-- Opening Marker --

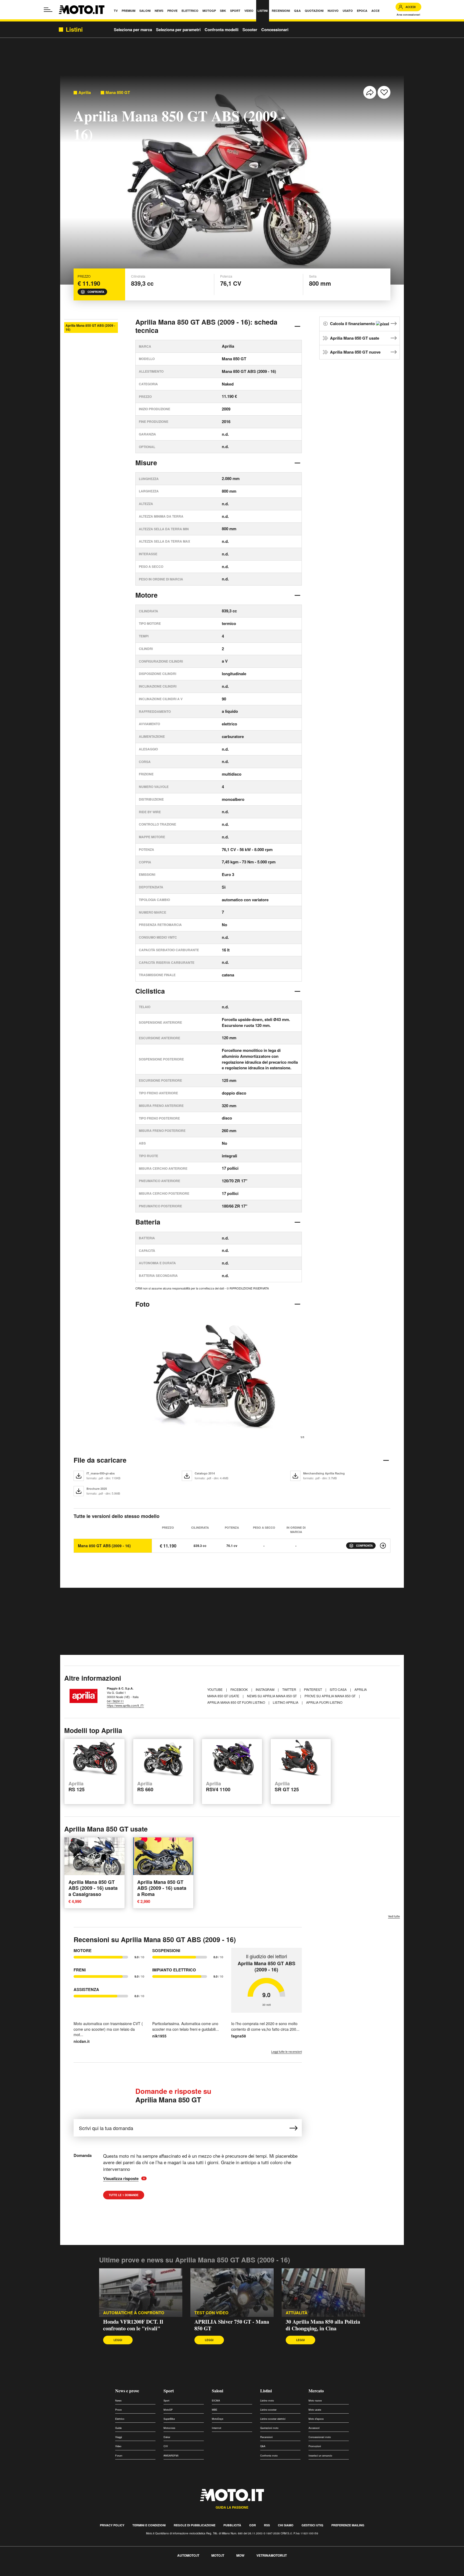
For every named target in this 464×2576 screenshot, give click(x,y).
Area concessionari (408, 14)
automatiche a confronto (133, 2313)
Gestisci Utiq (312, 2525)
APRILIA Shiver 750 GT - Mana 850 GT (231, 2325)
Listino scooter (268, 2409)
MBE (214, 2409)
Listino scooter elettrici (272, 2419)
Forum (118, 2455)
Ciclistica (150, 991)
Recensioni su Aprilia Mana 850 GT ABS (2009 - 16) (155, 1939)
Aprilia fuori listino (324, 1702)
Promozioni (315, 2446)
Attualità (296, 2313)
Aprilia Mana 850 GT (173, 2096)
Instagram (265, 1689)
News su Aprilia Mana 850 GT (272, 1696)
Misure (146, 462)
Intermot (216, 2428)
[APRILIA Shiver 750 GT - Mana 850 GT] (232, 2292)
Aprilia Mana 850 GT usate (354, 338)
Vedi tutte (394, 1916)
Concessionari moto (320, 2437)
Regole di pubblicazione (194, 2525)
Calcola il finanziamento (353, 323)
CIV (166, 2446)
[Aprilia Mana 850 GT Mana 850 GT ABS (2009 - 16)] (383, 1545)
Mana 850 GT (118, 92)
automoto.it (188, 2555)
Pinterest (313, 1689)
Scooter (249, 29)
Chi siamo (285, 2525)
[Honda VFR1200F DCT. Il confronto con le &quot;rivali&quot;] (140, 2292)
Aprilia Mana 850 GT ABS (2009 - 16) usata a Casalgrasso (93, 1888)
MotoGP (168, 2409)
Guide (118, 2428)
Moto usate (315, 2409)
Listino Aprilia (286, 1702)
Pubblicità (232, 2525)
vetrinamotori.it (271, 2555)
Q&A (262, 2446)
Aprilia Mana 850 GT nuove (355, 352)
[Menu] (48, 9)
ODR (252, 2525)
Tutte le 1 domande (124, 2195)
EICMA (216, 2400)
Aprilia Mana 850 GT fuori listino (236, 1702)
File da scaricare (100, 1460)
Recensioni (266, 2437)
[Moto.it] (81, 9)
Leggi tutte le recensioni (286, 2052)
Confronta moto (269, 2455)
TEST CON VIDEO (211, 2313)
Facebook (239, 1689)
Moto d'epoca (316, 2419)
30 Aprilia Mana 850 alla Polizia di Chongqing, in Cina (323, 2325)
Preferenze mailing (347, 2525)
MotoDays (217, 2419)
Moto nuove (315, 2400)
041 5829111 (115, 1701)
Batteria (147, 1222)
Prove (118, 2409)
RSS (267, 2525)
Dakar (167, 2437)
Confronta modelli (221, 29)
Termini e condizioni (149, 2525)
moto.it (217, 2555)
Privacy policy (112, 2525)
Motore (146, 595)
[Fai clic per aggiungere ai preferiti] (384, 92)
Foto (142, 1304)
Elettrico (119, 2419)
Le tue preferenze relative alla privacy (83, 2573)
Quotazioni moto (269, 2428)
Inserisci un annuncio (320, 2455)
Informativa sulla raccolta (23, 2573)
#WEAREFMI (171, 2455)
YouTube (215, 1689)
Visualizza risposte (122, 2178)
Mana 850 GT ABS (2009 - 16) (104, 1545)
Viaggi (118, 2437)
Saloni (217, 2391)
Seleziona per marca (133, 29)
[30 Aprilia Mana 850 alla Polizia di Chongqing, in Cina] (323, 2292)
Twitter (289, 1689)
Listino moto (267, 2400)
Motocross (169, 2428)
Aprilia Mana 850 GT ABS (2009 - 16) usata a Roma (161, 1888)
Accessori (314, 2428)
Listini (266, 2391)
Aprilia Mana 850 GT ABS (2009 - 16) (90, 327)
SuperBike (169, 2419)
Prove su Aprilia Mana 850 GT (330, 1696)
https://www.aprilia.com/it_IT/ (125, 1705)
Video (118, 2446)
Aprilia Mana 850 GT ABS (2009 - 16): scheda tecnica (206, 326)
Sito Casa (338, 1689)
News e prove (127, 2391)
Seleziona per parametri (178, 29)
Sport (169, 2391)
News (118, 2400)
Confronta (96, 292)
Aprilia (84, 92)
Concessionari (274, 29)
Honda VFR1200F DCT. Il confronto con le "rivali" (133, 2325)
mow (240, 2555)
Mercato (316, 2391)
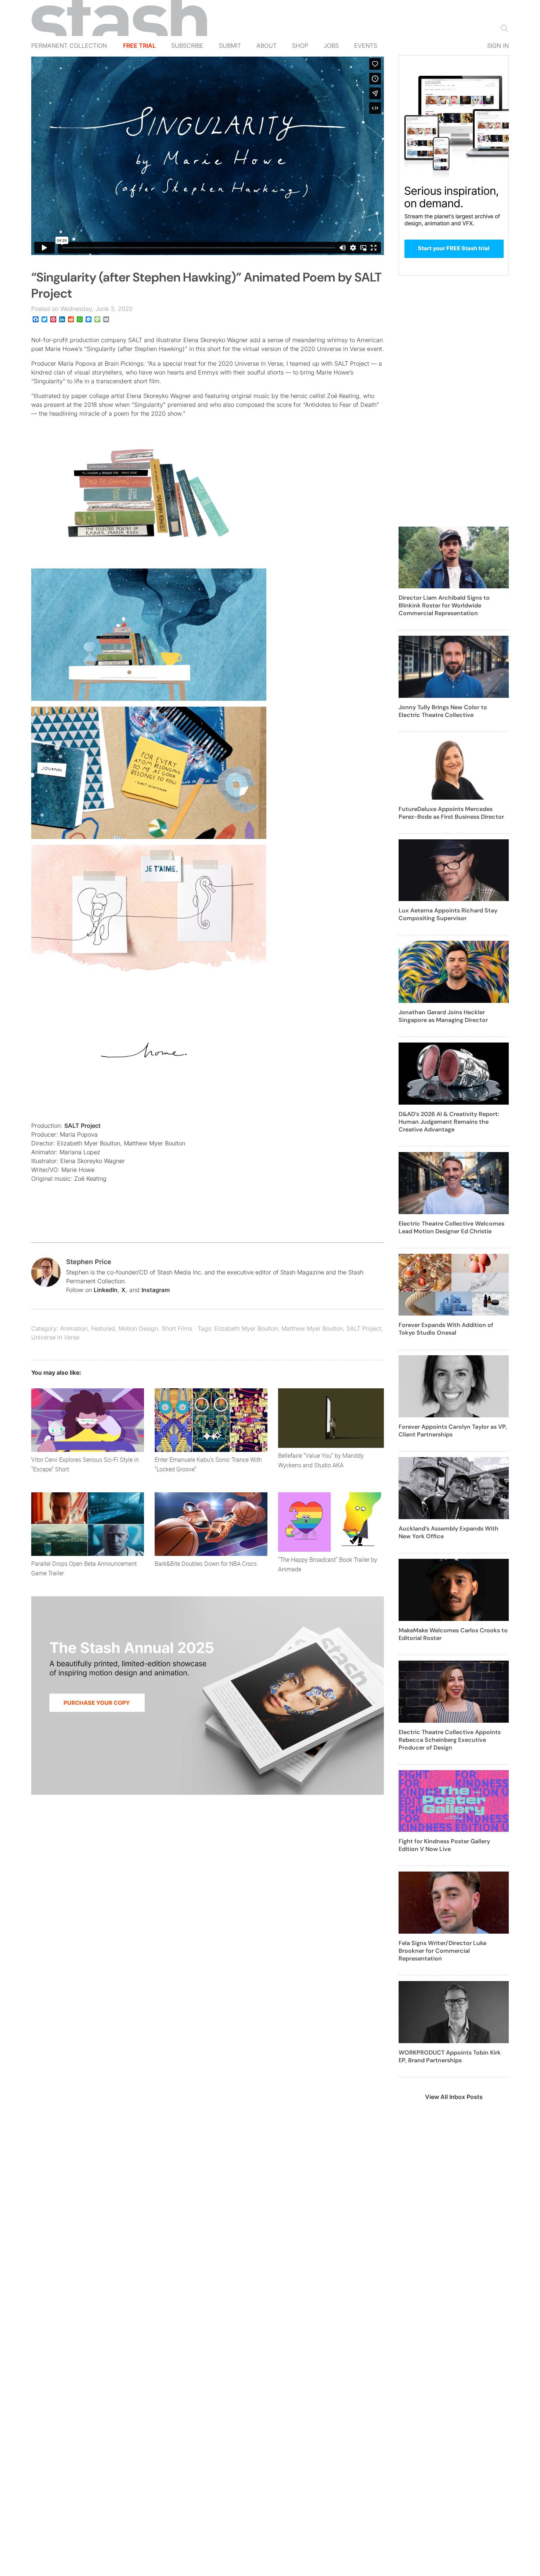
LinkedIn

-- Closing Marker --

PROBLEM REQUIREMENTS -
Nothing but the lines from the one containing "[Moto.it] (81, 9)" through the end of the listing is to be output, and those lines are to be output exactly, pictures excluded.

ANSWER SECTION -
[Moto.it] (81, 9)
Leggi tutte le recensioni (286, 2052)
Confronta moto (269, 2455)
TEST CON VIDEO (211, 2313)
Facebook (239, 1689)
Moto d'epoca (316, 2419)
30 Aprilia Mana 850 alla Polizia di Chongqing, in Cina (323, 2325)
Preferenze mailing (347, 2525)
MotoDays (217, 2419)
Moto nuove (315, 2400)
041 5829111 (115, 1701)
Batteria (147, 1222)
Prove (118, 2409)
RSS (267, 2525)
Dakar (167, 2437)
Confronta modelli (221, 29)
Termini e condizioni (149, 2525)
moto.it (217, 2555)
Privacy policy (112, 2525)
Motore (146, 595)
[Fai clic per aggiungere ai preferiti] (384, 92)
Foto (142, 1304)
Elettrico (119, 2419)
Le tue preferenze relative alla privacy (83, 2573)
Quotazioni moto (269, 2428)
Inserisci un annuncio (320, 2455)
Informativa sulla raccolta (23, 2573)
#WEAREFMI (171, 2455)
YouTube (215, 1689)
Visualizza risposte (122, 2178)
Mana 850 GT ABS (2009 - 16) (104, 1545)
Viaggi (118, 2437)
Saloni (217, 2391)
Seleziona per marca (133, 29)
[30 Aprilia Mana 850 alla Polizia di Chongqing, in Cina] (323, 2292)
Twitter (289, 1689)
Listino moto (267, 2400)
Motocross (169, 2428)
Aprilia Mana 850 GT ABS (2009 - 16) usata a Roma (161, 1888)
Accessori (314, 2428)
Listini (266, 2391)
Aprilia Mana 850 GT ABS (2009 - 16) (90, 327)
SuperBike (169, 2419)
Prove su Aprilia Mana 850 GT (330, 1696)
https://www.aprilia.com/it_IT/ (125, 1705)
Video (118, 2446)
Aprilia Mana 850 GT ABS (2009 - 16): scheda tecnica (206, 326)
Sito Casa (338, 1689)
News e prove (127, 2391)
Seleziona per parametri (178, 29)
Sport (169, 2391)
News (118, 2400)
Confronta (96, 292)
Aprilia (84, 92)
Concessionari (274, 29)
Honda VFR1200F DCT. Il confronto con le "rivali" (133, 2325)
mow (240, 2555)
Mercato (316, 2391)
LinkedIn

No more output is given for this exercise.